→ Task brief
An accurate, complete copy of the records below is required.

Pixel coordinate grounding data
****************
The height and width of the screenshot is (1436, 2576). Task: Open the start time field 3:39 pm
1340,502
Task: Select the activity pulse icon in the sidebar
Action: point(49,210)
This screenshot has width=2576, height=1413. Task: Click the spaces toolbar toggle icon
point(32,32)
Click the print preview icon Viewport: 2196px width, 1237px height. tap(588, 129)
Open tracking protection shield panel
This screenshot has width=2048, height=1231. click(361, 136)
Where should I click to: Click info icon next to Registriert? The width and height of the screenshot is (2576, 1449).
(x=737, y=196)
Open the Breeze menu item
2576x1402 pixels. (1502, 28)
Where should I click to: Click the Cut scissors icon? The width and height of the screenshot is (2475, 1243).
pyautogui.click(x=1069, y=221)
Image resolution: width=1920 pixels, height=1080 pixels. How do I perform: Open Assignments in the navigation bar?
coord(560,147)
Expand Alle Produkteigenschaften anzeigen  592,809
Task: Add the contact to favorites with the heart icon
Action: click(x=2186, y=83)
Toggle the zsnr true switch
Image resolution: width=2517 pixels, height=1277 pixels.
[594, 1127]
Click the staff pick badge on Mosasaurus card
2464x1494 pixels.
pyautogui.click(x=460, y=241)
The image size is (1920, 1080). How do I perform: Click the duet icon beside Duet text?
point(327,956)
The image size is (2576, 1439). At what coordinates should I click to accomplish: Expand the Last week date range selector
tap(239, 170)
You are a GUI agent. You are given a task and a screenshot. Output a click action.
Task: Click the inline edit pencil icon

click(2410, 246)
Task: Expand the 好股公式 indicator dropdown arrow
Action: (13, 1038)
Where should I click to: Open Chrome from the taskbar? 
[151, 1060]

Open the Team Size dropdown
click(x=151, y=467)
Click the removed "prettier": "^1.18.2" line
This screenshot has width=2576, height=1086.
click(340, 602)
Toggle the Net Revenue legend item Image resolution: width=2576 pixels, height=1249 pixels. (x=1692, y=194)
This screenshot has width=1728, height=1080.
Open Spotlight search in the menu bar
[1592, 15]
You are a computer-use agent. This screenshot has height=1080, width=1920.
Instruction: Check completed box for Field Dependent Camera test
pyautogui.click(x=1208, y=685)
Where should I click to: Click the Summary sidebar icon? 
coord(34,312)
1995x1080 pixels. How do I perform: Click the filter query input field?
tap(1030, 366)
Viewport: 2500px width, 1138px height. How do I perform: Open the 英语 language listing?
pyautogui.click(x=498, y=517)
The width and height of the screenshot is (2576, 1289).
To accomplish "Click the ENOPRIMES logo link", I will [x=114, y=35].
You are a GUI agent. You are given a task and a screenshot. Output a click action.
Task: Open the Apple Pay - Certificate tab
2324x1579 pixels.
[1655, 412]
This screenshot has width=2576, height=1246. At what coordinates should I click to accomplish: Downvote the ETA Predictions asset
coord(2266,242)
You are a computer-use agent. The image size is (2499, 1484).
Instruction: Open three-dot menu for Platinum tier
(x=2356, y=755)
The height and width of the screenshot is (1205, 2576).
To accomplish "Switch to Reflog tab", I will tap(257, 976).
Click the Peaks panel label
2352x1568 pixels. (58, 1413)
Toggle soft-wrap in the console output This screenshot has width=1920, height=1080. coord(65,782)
****************
→ Exercise result
The height and width of the screenshot is (1436, 2576). Task: Open the start time field 3:39 pm
1340,502
Task: Select the activity pulse icon in the sidebar
Action: point(49,210)
This screenshot has width=2576, height=1413. Task: Click the spaces toolbar toggle icon
point(32,32)
Click the print preview icon Viewport: 2196px width, 1237px height. tap(588, 129)
Open tracking protection shield panel
This screenshot has width=2048, height=1231. click(361, 136)
Where should I click to: Click info icon next to Registriert? The width and height of the screenshot is (2576, 1449).
(x=737, y=196)
Open the Breeze menu item
2576x1402 pixels. (1502, 28)
Where should I click to: Click the Cut scissors icon? The width and height of the screenshot is (2475, 1243).
pyautogui.click(x=1069, y=221)
Image resolution: width=1920 pixels, height=1080 pixels. How do I perform: Open Assignments in the navigation bar?
coord(560,147)
Expand Alle Produkteigenschaften anzeigen  592,809
Task: Add the contact to favorites with the heart icon
Action: click(x=2186, y=83)
Toggle the zsnr true switch
Image resolution: width=2517 pixels, height=1277 pixels.
[594, 1127]
Click the staff pick badge on Mosasaurus card
2464x1494 pixels.
pyautogui.click(x=460, y=241)
The image size is (1920, 1080). How do I perform: Click the duet icon beside Duet text?
point(327,956)
The image size is (2576, 1439). At what coordinates should I click to accomplish: Expand the Last week date range selector
tap(239, 170)
You are a GUI agent. You are given a task and a screenshot. Output a click action.
Task: Click the inline edit pencil icon

click(2410, 246)
Task: Expand the 好股公式 indicator dropdown arrow
Action: (13, 1038)
Where should I click to: Open Chrome from the taskbar? 
[151, 1060]

Open the Team Size dropdown
click(x=151, y=467)
Click the removed "prettier": "^1.18.2" line
This screenshot has width=2576, height=1086.
click(340, 602)
Toggle the Net Revenue legend item Image resolution: width=2576 pixels, height=1249 pixels. (x=1692, y=194)
This screenshot has width=1728, height=1080.
Open Spotlight search in the menu bar
[1592, 15]
You are a computer-use agent. This screenshot has height=1080, width=1920.
Instruction: Check completed box for Field Dependent Camera test
pyautogui.click(x=1208, y=685)
Where should I click to: Click the Summary sidebar icon? 
coord(34,312)
1995x1080 pixels. How do I perform: Click the filter query input field?
tap(1030, 366)
Viewport: 2500px width, 1138px height. How do I perform: Open the 英语 language listing?
pyautogui.click(x=498, y=517)
The width and height of the screenshot is (2576, 1289).
To accomplish "Click the ENOPRIMES logo link", I will [x=114, y=35].
You are a GUI agent. You are given a task and a screenshot. Output a click action.
Task: Open the Apple Pay - Certificate tab
2324x1579 pixels.
[1655, 412]
This screenshot has width=2576, height=1246. At what coordinates should I click to accomplish: Downvote the ETA Predictions asset
coord(2266,242)
You are a computer-use agent. The image size is (2499, 1484).
Instruction: Open three-dot menu for Platinum tier
(x=2356, y=755)
The height and width of the screenshot is (1205, 2576).
To accomplish "Switch to Reflog tab", I will tap(257, 976).
Click the Peaks panel label
2352x1568 pixels. (58, 1413)
Toggle soft-wrap in the console output This screenshot has width=1920, height=1080. coord(65,782)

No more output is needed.